We drove to town last winter to watch a movie, even though it was snowing heavily. Yes, businesses stay open here when it snows. So do the schools. We walked outside after the movie, the snow had stopped and the town was just gorgeous with Christmas decorations and lights on the snow. We walked to the Jeep, the snow squeaking under our boots. The snow plows had already cleared the road home. Restaurants were open and doing a fine business.
Pagosa Springs is less than an hour from Wolf Creek Ski. Snow is good for our town.
Something about this little town in Colorado that speaks to our soul. Not just for me, but for Steve as well. Both of us felt it as we came over Wolf Creek Pass last year. Both of us spent a lot of time alone outdoors in the woods when we were young. We are taken back to those good times here. Neither of us would ever want to live on or by the beach. We aren’t interested in Arizona or Florida. And although we love our family and friends, we would never want to live in the South again.
There is a joy to living in Pagosa Springs. The people we meet are here by choice. They have been coming for years during the summer, always with the intention of retiring here. Or, like us, visited once and knew that this was The Place. Many have homes elsewhere, but are drawn to Pagosa and live here part of the year. Our friends are classified as seasonal or full time. Younger people move to work minimum wage jobs just so they can enjoy the outdoor activities and beauty.

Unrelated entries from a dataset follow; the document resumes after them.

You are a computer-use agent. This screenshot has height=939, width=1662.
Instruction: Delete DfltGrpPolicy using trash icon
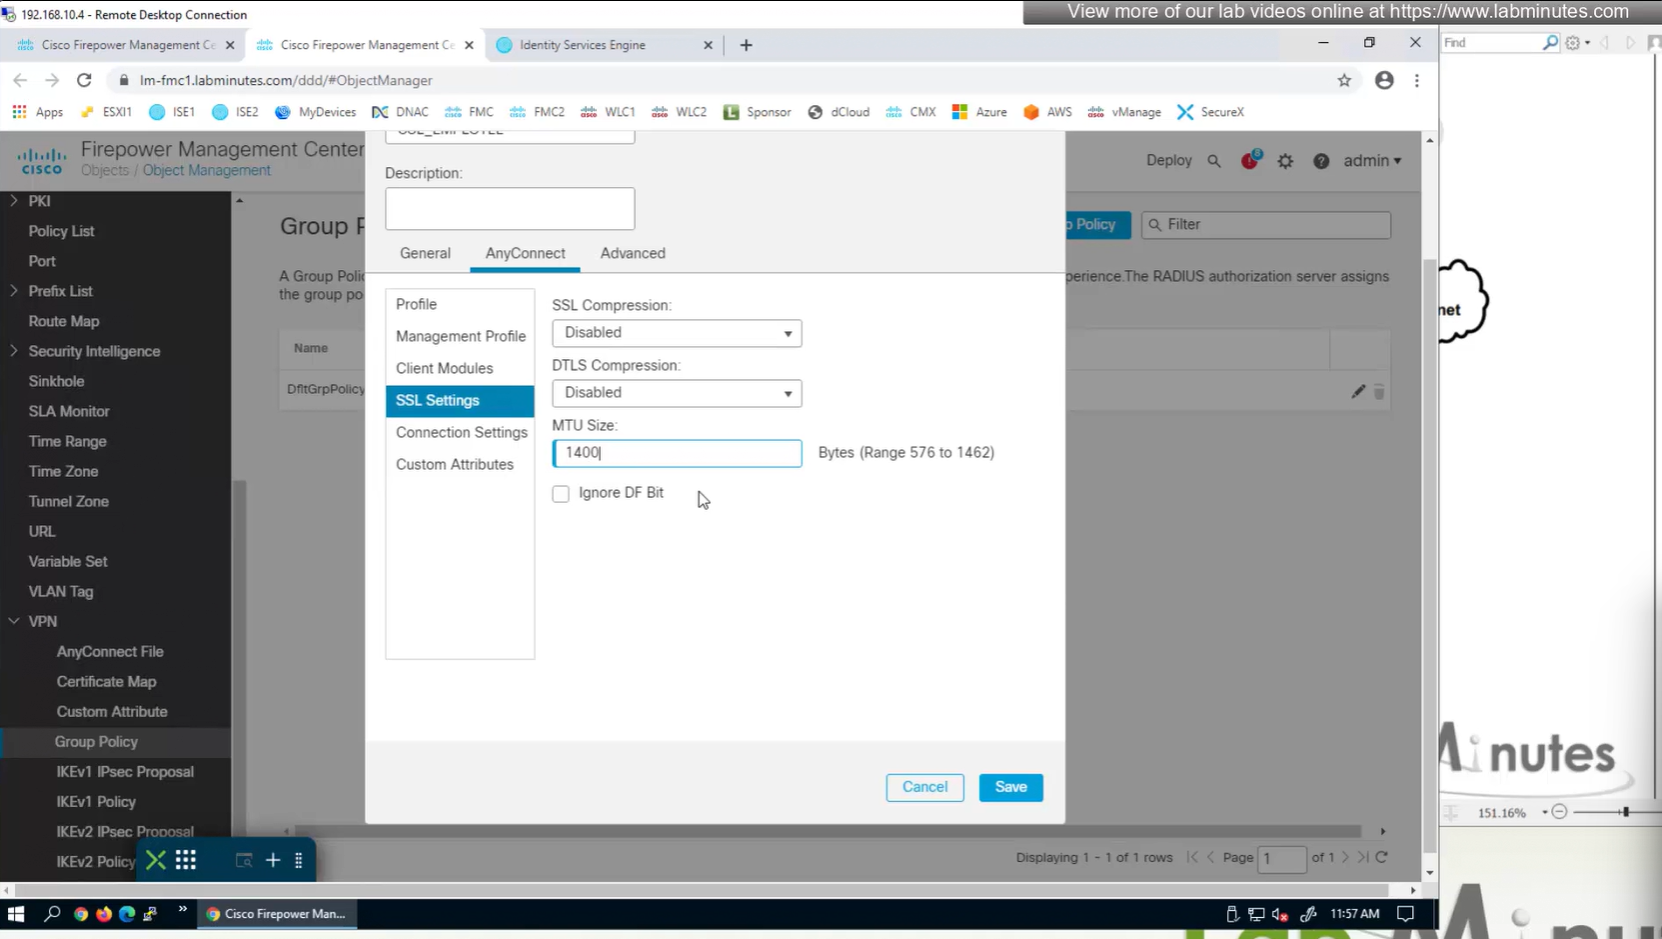click(1379, 392)
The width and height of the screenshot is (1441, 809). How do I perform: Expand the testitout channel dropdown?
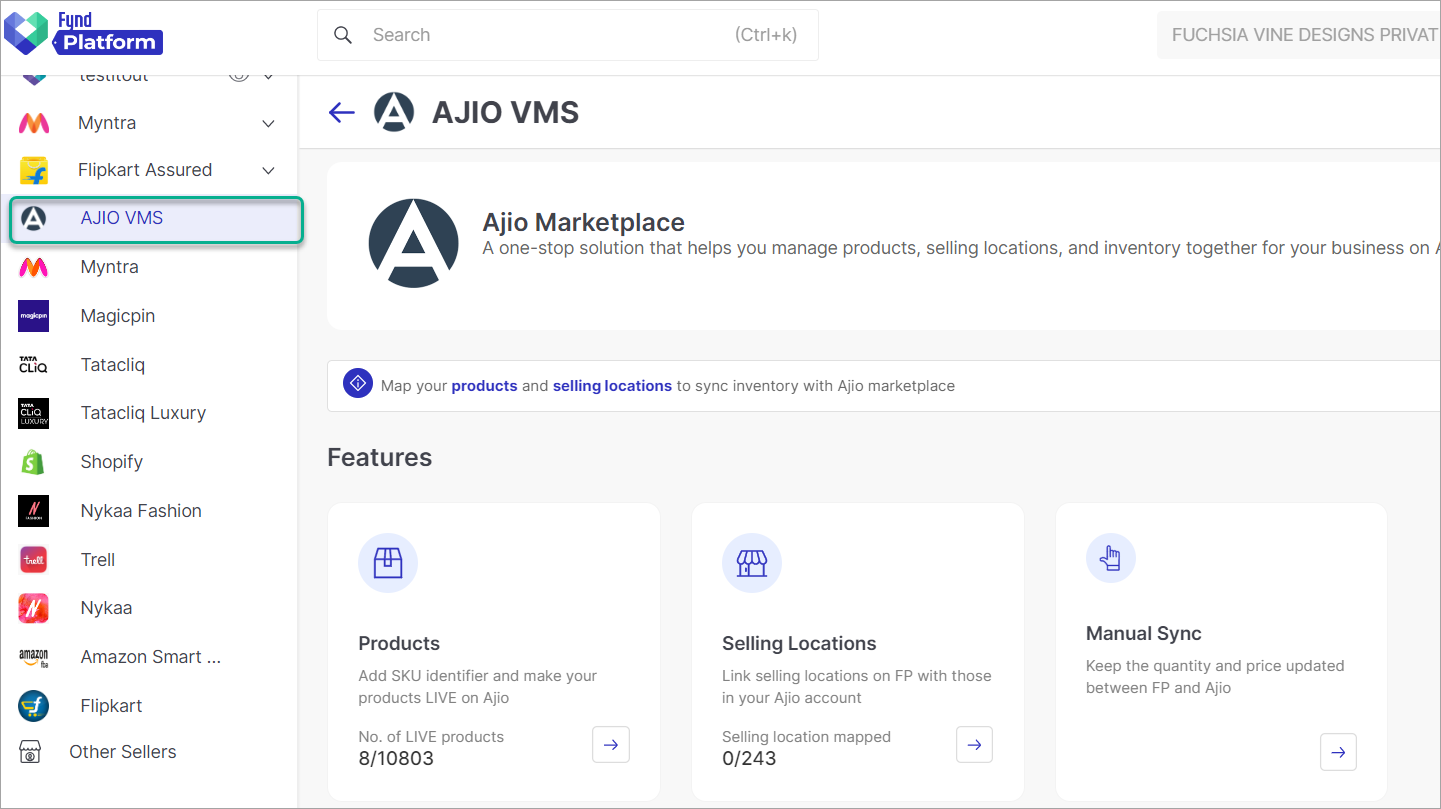pyautogui.click(x=267, y=74)
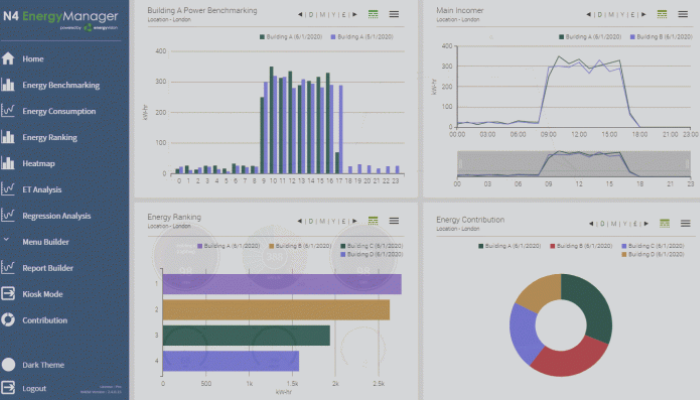
Task: Open table view icon on Main Incomer
Action: tap(662, 14)
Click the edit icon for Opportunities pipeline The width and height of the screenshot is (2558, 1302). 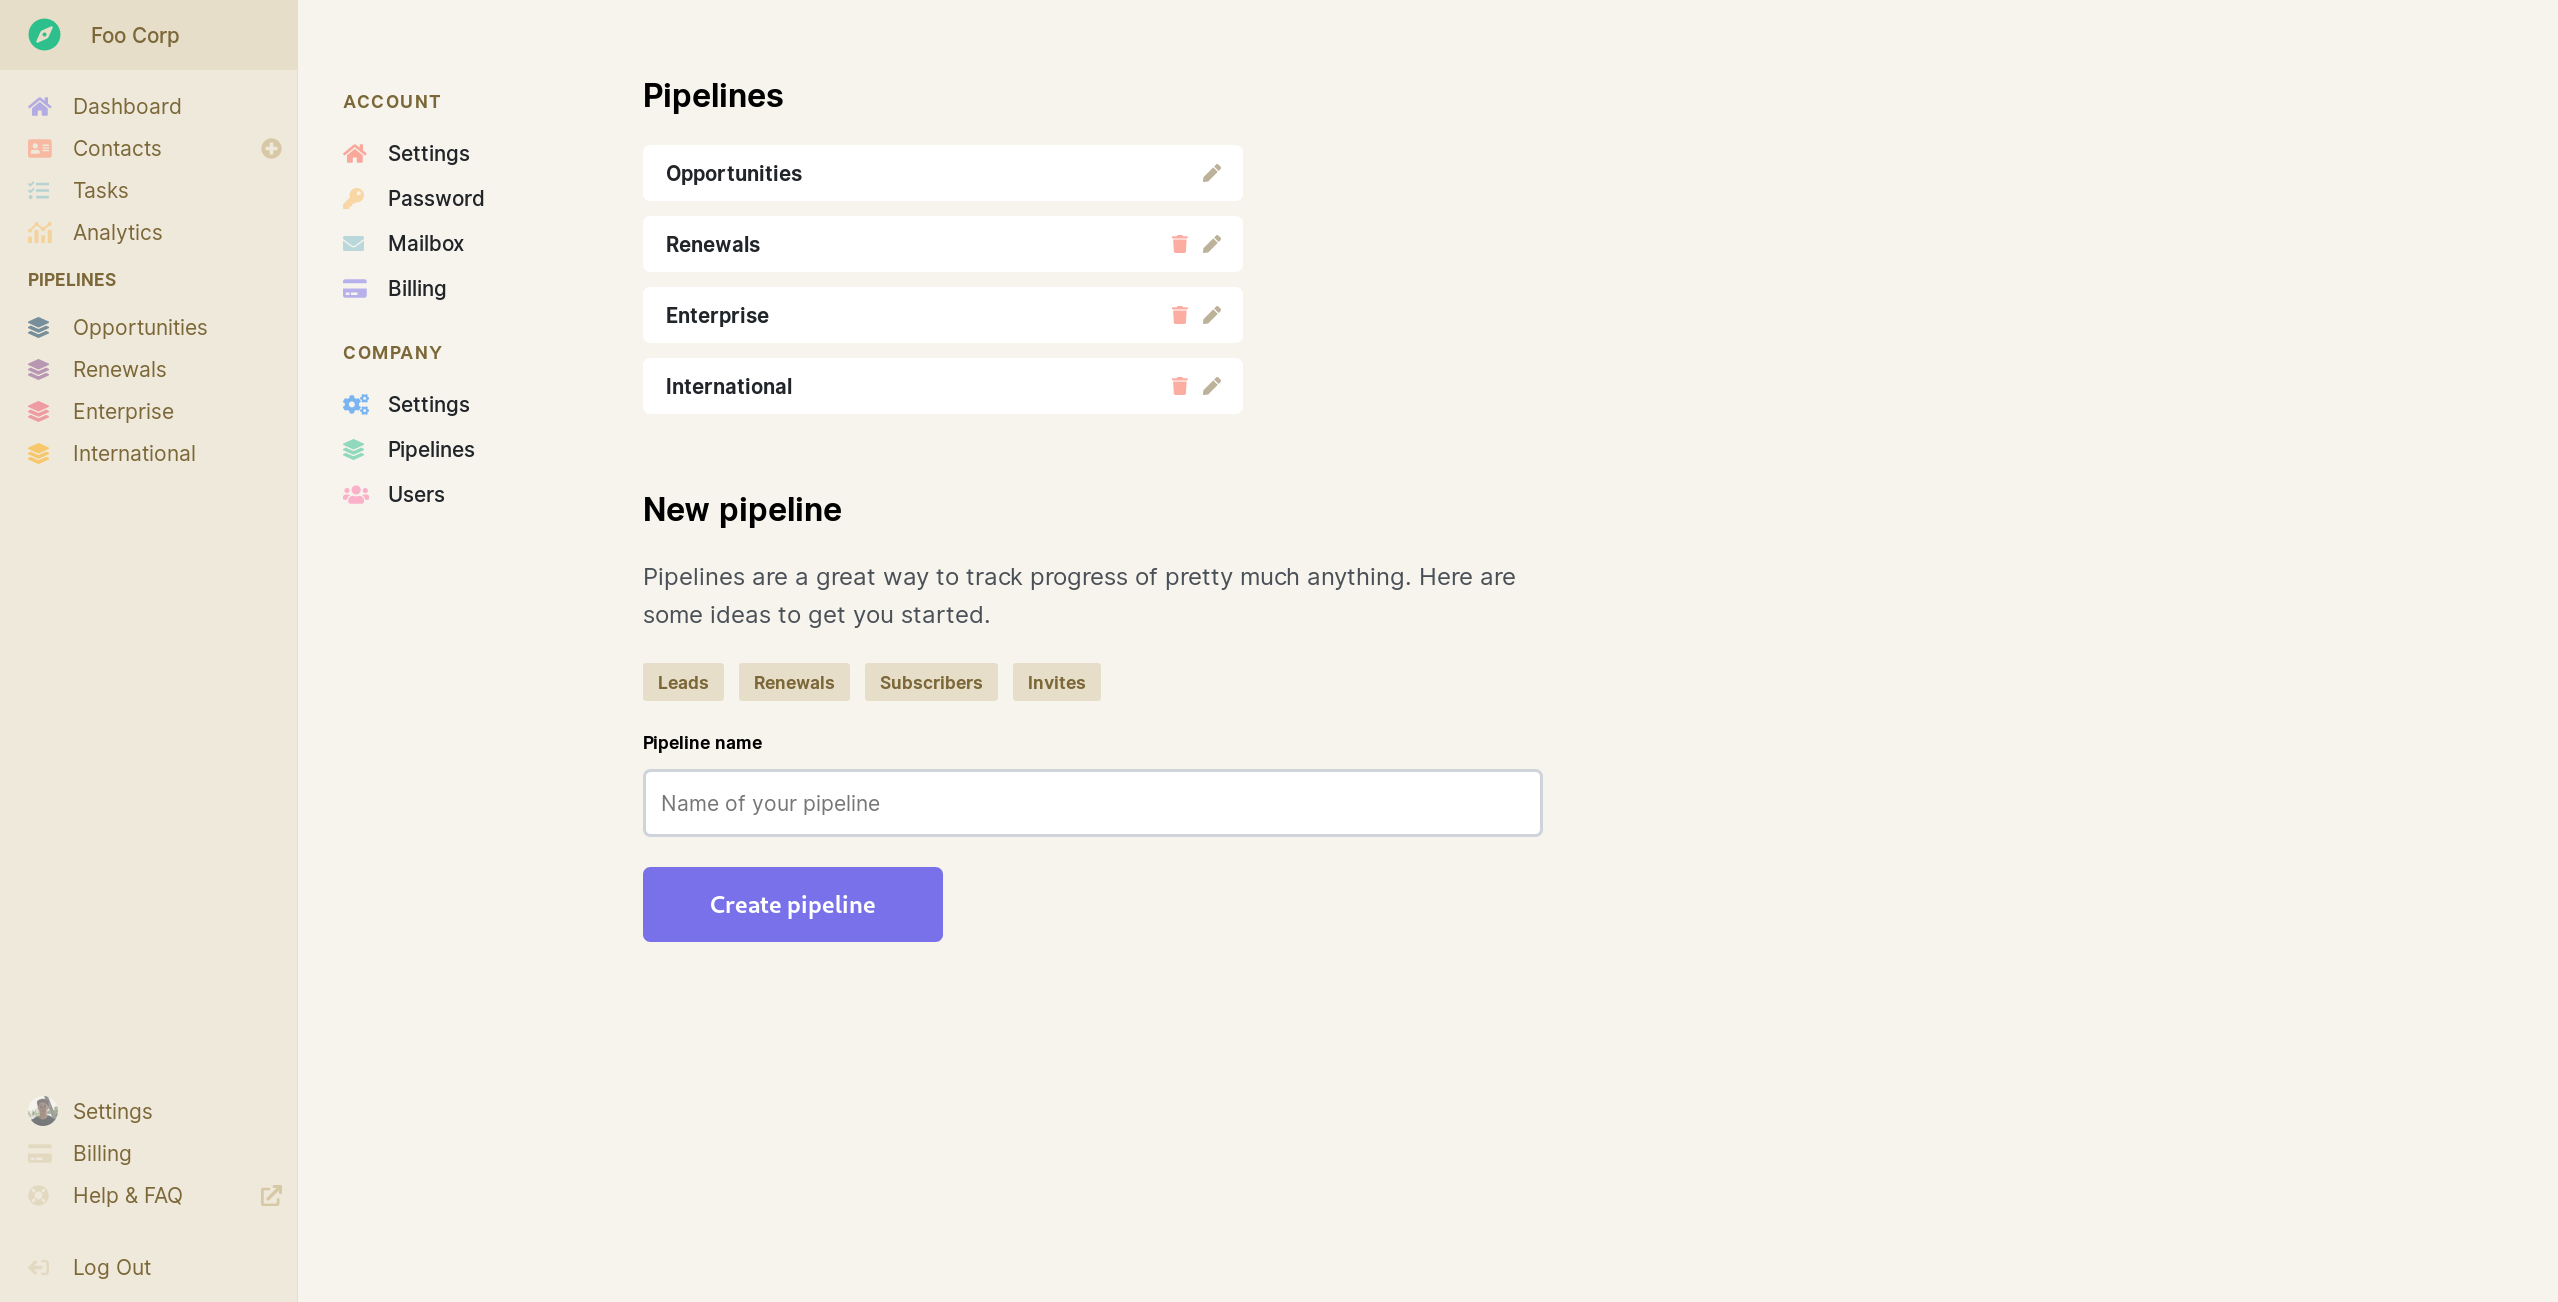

If it is possible for a place to have magic, Pagosa is magical for us. There is a different rhythm to our life now. We are outside more, breathing deep and filled with gratitude. Maybe that is what the difference is. We both feel gratitude not only that we live here, but that we are experiencing it with each other. When you start your day with love and gratitude you change. You change your relationships, your view of the world, and yourself. You can’t help but change if you start your day happy.
POSTSCRIPT: The lady referenced above in the story about the bear wrote this (it wouldn’t post on WordPress)
From Pat Barbee:
I can’t seem to post on the blog – I have a WordPress account but after the sign-in, the comment disappears; so I’ll try here:
As always, your posts and blog can transport me to a singular moment of time in my life. I can actually smell the air, trees, damp (or dried) pine needles, feel the chill. The flannel shirt industry had a good chunk of our business!
I hope when you meet ‘your bear’ (more when than if) the experience is safe yet exciting. I’m curious, have you had owls in the garage yet?
I’m still hoping to get up there but it’s a bittersweet desire.
I don’t know your stance on spirit (angels, ghosts, tactile memories) but I know they exist and I know it will be emotional.
It is uniquely special to get to share memories and experiences this way. I’m glad I was able to convey what you also felt. That is a special connection.
How I would love to have owls in the garage! Maybe if we leave the door open they will come?
I can’t tell you how happy I would be to have you visit. Yes I am spiritual and believe that energy and emotions can inhabit places. I know the spirit of your family is here for sure.